(Page excerpt):
◆ ◆ ◆ ◆

Australian beauty queen and new anchor

Kerry Anne Wells (born 25 September 1951 in Perth) is an Australian fashion designer, writer, commentator, news anchor and beauty queen who was crowned Miss Universe 1972.

The 1972 pageant was the first to take place outside the continental United States. That year, it was held in Dorado, Puerto Rico. Wells was not crowned by her predecessor, Georgina Rizk because Rizk was not able to travel to Puerto Rico due to government restrictions because of fears of a terrorist attacks after a group of Japanese hired by Arab terrorists, attacked the international airport in Tel Aviv and killed twenty-two Puerto Rican tourists. For that reason Wells was crowned by Miss Universe 1970, Marisol Malaret of Puerto Rico.

Her crowning moment was not shown on television because of a strike threat among pageant electricians. The screen blacked out as her name was announced as the new Miss Universe.

Wells was selected to crown the winner of Miss Universe 1975, due to the suspension of duties by reigning titleholder at the time, Amparo Munoz.

◆ ◆ ◆ ◆

(Excerpted records):
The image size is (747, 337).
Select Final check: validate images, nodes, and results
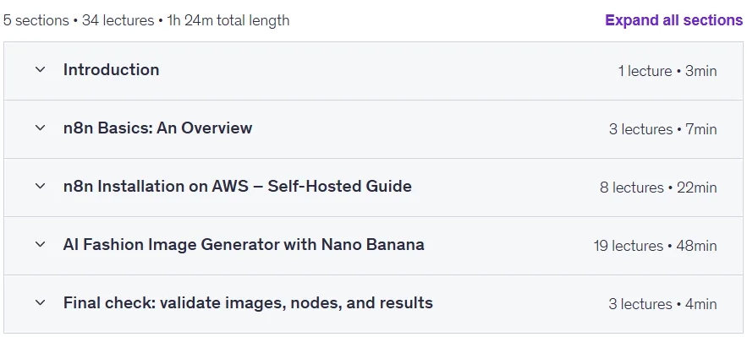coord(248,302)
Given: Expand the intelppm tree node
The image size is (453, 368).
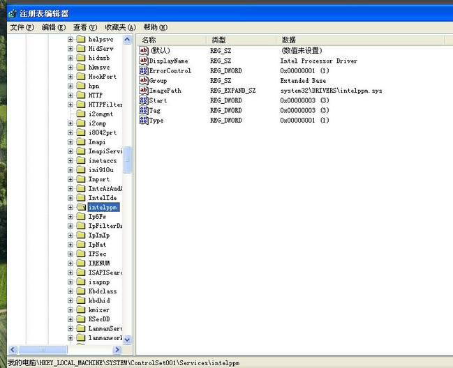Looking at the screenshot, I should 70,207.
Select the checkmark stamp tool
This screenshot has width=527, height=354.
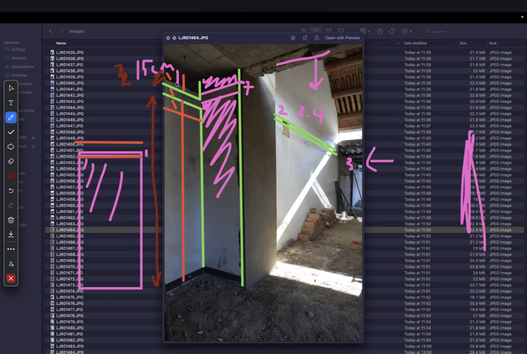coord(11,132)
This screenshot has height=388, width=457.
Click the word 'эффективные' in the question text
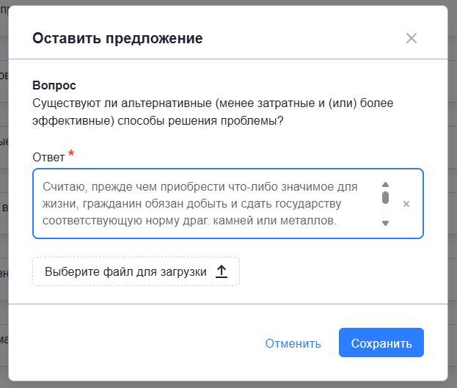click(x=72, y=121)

◆ ◆ ◆ ◆

(What the task requires): Please copy the Kerry Anne Wells passage above word for word, from its first line to its last.

(Exercise result):
Australian beauty queen and new anchor

Kerry Anne Wells (born 25 September 1951 in Perth) is an Australian fashion designer, writer, commentator, news anchor and beauty queen who was crowned Miss Universe 1972.

The 1972 pageant was the first to take place outside the continental United States. That year, it was held in Dorado, Puerto Rico. Wells was not crowned by her predecessor, Georgina Rizk because Rizk was not able to travel to Puerto Rico due to government restrictions because of fears of a terrorist attacks after a group of Japanese hired by Arab terrorists, attacked the international airport in Tel Aviv and killed twenty-two Puerto Rican tourists. For that reason Wells was crowned by Miss Universe 1970, Marisol Malaret of Puerto Rico.

Her crowning moment was not shown on television because of a strike threat among pageant electricians. The screen blacked out as her name was announced as the new Miss Universe.

Wells was selected to crown the winner of Miss Universe 1975, due to the suspension of duties by reigning titleholder at the time, Amparo Munoz.